Return each line of the listing that follows in which the string "header" can be found.

(Data for this task Opens)

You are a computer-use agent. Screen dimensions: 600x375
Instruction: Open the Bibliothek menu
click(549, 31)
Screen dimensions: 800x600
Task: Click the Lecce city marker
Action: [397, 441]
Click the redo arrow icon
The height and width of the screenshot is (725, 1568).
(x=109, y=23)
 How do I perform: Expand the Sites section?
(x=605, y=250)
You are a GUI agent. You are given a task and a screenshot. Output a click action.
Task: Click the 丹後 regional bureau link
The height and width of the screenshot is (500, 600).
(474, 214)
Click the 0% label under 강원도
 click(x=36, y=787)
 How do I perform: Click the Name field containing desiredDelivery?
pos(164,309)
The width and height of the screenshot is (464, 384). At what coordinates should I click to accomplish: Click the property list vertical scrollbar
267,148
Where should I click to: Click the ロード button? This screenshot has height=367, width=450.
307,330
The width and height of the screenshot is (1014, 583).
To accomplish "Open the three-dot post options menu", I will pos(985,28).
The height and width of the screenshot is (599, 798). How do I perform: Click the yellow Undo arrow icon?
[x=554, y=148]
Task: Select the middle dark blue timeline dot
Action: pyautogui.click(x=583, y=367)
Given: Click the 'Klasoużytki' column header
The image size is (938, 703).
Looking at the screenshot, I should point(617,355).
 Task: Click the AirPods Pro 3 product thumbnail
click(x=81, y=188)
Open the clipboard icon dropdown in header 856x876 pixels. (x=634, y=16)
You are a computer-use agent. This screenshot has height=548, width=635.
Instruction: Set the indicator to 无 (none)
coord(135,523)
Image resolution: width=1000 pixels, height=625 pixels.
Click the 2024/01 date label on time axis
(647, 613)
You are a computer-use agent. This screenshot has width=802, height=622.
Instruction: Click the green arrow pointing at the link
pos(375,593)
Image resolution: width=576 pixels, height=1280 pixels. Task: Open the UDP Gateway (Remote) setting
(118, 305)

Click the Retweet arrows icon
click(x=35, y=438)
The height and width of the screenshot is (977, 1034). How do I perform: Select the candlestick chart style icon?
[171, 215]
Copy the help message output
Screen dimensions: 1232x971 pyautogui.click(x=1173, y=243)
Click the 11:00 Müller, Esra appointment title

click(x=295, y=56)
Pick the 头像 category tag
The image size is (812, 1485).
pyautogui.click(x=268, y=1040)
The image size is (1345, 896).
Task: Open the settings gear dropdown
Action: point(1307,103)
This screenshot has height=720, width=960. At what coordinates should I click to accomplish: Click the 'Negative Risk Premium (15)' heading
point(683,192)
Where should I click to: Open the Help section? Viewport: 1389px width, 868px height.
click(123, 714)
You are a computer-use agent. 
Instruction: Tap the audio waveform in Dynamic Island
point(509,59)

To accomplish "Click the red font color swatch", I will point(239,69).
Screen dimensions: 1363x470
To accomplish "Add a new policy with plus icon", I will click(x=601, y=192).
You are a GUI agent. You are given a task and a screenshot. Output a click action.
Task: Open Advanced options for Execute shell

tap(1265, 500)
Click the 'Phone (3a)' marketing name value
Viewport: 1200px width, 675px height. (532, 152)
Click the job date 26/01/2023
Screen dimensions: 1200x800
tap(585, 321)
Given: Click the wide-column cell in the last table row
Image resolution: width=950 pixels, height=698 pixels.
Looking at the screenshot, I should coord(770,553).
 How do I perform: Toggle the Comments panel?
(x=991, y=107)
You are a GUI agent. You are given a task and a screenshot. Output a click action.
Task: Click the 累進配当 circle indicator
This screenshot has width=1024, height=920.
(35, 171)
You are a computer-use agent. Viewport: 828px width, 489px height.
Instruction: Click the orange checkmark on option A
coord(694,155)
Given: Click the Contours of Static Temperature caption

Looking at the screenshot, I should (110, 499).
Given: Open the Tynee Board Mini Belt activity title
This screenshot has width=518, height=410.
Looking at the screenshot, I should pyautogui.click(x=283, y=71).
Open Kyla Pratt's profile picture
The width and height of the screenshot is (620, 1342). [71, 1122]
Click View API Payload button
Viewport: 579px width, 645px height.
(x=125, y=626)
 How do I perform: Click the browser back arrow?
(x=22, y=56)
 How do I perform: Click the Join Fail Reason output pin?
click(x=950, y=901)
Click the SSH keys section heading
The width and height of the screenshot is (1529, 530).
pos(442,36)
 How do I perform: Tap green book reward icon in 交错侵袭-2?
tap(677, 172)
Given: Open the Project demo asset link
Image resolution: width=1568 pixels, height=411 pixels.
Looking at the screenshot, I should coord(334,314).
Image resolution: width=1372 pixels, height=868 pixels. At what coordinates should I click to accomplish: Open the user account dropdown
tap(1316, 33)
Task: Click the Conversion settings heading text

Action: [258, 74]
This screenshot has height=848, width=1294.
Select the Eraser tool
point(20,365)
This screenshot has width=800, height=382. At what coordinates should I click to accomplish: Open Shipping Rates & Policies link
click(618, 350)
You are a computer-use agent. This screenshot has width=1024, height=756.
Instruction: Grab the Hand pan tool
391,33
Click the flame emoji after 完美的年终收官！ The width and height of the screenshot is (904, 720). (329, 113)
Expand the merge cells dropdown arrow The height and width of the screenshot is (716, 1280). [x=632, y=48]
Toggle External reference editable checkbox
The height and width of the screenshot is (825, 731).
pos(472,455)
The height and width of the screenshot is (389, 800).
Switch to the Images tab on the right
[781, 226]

(Data for this task Closes)

▸ **Task solution**:
Given: Click the 'Klasoużytki' column header
Open the clipboard icon dropdown in header 856x876 pixels. (x=634, y=16)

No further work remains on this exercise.